Há uma consciência das atrizes, formada a partir de suas experiências, de que existe uma diferença; mas o que fazer diante destas diferenças? Parece, em seus discursos, que nada pode ser feito. Só resta ao ator apresentar a peça, em sua forma definida através do ensaio e das apresentações anteriores, e esperar que o espectador adira ao espetáculo.

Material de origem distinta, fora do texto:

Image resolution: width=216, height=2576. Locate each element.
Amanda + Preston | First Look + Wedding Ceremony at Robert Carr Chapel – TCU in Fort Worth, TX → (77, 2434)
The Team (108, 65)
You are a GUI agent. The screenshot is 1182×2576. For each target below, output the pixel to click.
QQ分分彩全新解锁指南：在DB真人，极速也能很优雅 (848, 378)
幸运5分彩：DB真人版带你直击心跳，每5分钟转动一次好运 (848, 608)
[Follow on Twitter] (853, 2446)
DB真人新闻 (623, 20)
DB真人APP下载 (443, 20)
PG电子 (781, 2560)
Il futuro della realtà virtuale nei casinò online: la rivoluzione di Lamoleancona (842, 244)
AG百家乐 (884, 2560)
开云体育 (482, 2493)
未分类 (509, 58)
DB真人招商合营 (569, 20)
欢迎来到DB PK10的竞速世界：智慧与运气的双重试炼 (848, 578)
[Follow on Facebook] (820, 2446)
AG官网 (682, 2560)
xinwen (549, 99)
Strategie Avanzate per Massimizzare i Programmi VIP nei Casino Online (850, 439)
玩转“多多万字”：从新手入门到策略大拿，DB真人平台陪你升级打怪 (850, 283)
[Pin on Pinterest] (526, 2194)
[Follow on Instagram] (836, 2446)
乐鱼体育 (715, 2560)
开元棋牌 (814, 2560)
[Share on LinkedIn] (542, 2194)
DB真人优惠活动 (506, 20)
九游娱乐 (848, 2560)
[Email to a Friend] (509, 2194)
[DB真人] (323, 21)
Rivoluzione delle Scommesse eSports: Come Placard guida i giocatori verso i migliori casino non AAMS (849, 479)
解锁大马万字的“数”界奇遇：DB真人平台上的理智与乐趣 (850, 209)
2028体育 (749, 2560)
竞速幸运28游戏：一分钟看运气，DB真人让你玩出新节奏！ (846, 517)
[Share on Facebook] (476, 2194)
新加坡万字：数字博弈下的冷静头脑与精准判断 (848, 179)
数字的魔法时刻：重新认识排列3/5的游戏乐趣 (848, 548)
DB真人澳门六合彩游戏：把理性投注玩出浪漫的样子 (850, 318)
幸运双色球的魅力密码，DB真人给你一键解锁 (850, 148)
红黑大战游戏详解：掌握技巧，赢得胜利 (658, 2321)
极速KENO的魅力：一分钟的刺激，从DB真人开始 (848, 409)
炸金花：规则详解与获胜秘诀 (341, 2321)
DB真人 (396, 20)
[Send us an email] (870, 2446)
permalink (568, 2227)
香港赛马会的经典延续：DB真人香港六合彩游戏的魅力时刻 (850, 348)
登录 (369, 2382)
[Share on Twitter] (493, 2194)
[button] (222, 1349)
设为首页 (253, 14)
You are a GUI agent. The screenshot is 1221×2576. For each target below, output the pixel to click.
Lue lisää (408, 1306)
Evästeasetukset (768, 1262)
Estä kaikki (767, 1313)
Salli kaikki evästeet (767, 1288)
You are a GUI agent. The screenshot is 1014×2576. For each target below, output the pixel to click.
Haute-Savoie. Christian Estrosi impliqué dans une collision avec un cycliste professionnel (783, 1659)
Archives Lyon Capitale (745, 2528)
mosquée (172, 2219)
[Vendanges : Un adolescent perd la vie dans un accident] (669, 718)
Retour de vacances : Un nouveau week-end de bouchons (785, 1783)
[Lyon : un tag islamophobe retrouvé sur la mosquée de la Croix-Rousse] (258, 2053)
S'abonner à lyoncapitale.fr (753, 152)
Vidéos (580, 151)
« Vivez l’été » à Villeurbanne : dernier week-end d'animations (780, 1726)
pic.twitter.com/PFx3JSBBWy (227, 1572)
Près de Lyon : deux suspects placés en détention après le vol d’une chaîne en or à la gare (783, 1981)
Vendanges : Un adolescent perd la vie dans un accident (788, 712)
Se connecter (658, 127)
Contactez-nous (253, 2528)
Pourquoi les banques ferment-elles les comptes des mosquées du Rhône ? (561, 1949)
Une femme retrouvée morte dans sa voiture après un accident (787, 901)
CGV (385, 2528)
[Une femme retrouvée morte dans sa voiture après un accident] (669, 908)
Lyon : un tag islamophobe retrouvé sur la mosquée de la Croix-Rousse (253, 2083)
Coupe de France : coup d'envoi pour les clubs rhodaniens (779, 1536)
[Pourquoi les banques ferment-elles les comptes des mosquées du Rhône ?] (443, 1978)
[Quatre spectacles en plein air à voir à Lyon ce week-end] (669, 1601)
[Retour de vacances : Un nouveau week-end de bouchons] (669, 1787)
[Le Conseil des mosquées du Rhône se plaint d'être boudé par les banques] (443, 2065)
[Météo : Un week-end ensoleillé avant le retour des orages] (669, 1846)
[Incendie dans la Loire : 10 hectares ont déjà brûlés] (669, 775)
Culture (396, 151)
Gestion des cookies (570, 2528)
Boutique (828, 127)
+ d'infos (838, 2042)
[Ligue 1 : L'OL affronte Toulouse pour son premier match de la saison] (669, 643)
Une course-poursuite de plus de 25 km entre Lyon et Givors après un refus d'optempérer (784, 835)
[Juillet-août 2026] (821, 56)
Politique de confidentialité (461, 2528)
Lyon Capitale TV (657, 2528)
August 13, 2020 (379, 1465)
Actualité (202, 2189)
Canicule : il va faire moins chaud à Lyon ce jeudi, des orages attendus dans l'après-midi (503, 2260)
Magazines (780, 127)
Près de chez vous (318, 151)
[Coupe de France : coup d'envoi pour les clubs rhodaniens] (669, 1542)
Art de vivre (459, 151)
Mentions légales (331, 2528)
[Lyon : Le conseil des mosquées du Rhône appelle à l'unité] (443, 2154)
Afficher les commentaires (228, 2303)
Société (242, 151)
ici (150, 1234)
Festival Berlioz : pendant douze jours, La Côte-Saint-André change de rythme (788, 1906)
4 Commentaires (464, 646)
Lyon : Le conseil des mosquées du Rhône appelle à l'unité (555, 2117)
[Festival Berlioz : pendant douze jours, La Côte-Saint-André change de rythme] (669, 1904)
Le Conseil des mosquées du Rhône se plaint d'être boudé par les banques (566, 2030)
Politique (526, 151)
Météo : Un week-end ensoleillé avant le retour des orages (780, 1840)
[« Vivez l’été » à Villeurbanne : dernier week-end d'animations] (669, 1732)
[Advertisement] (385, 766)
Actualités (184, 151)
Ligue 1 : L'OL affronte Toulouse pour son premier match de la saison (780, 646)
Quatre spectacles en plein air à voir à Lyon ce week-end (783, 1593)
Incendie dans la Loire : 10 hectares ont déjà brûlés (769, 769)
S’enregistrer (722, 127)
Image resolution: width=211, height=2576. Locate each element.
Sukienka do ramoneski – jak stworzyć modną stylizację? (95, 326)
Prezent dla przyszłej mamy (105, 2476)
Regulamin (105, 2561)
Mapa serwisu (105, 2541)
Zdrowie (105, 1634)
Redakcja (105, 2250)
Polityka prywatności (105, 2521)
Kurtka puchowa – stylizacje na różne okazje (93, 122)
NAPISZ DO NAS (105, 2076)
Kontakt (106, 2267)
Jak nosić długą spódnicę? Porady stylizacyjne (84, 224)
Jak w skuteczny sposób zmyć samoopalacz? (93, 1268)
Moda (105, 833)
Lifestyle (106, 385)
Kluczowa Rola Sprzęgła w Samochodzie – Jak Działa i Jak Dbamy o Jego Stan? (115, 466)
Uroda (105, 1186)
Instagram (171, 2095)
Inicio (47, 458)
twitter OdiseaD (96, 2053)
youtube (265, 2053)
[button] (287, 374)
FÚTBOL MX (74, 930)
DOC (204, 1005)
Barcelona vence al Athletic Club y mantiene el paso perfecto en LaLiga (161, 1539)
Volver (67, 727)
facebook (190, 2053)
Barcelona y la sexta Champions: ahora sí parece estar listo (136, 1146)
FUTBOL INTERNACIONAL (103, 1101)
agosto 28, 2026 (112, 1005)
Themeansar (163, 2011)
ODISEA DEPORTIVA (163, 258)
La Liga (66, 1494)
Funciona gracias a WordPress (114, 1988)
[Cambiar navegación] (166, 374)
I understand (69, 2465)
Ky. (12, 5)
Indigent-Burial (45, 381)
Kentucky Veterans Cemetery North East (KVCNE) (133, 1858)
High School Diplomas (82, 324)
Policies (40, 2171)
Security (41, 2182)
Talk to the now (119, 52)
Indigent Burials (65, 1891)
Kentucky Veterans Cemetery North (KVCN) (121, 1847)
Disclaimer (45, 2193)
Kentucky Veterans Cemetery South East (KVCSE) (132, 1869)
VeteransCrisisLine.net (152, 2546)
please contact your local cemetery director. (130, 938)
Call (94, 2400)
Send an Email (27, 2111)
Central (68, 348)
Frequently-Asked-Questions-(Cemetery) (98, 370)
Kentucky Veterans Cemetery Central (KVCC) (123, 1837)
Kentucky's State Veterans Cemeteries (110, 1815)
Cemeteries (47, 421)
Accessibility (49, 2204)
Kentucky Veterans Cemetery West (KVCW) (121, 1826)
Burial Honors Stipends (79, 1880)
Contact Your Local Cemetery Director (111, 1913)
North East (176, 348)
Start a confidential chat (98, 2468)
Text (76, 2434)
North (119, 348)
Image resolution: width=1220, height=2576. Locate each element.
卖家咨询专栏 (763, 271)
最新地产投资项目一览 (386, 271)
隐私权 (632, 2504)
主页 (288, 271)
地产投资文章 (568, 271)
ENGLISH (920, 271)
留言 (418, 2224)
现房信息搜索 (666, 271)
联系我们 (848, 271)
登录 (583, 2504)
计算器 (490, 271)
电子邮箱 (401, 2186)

A relação de aderência do espectador pode ser sentida de modos diferentes, mesmo quando as apresentações são feitas em uma mesma cidade. Como cada plateia é composta por pessoas diferentes, pode ser que num dia a eficiência da estratégia de operação da atenção seja maior ou menor. Claro que a variação dos próprios atores acaba por influenciar nesta equação.

É muito curioso, o público é muito variável. As vezes parecem que eles combinam de entender todos e às vezes eles combinam de não ―entrar‖ no espetáculo. É claro que, até certo ponto, a gente é responsável por isso. (Lemmertz, 2009)

Diante deste grau de variação, as atrizes parecem assumir uma mesma estratégia de combate: tentar seguir a peça conforme estava previsto. Apesar das variações dos espectadores, elas reconhecem que o modo como o ator conduz a cena é fundamental para que se estabeleça a comunicação.

Do jeito que você joga a bola eles jogam de volta pra você. Se você entrar vazio, com a bola murcha, eles vão falar: a bola tá murcha, não estamos entendendo nada. Não existe a possibilidade de você estar fazendo um grande espetáculo e a plateia não estar entendendo. Eu acho muito difícil. (Lemmertz, 2009)

Além do papel fundamental dos atores em estabelecer a comunicação com os espectadores, eles devem coadunar neste sentido todos os demais elementos da encenação. Em ambos os espetáculos os momentos iniciais são fundamentais para tudo o que vai se seguir.

No caso do espetáculo ―Rainhas: duas atrizes em busca de um coração‖ o início do espetáculo é um vazio. Um espaço em branco, no qual os próprios espectadores passam a ser atores e espectadores de si mesmos. Um soluço, um riso, qualquer um destes estímulos chamam a atenção dos outros espectadores que olham uns para os outros. Cria-se uma expectativa que aumenta cada vez mais. A ausência das atrizes incomoda o espectador e traz uma ausência de sentido para a sua presença no teatro. Partindo disto são criadas as condições para que o espetáculo se desenvolva.

Já em ―Maria Stuart‖ é utilizada a tática de abrir a cortina acompanhada por uma música alta em volume e andamento forte. É como se soasse uma campainha, uma explosão, que atrai irremediavelmente a atenção do espectador para o palco. Esses elementos indicam para a atenção do espectador que algo importante se sucederá, naquele local, nos próximos minutos. Esta abertura prepara a entrada de Maria Stuart em cena, que é fundamental para o desenvolvimento da peça.

Imagina-se que por meio destas reflexões tenha sido possível estabelecer definitivamente a interdependência das atenções dos atores e dos espectadores, bem como a importância do estudo do teatro sob a perspectiva da atenção. A eficiência comunicativa de um espetáculo está, em primeira instância, relacionada à esta equação invisível, muito maior do que a simples soma das atenções de atores e espectadores.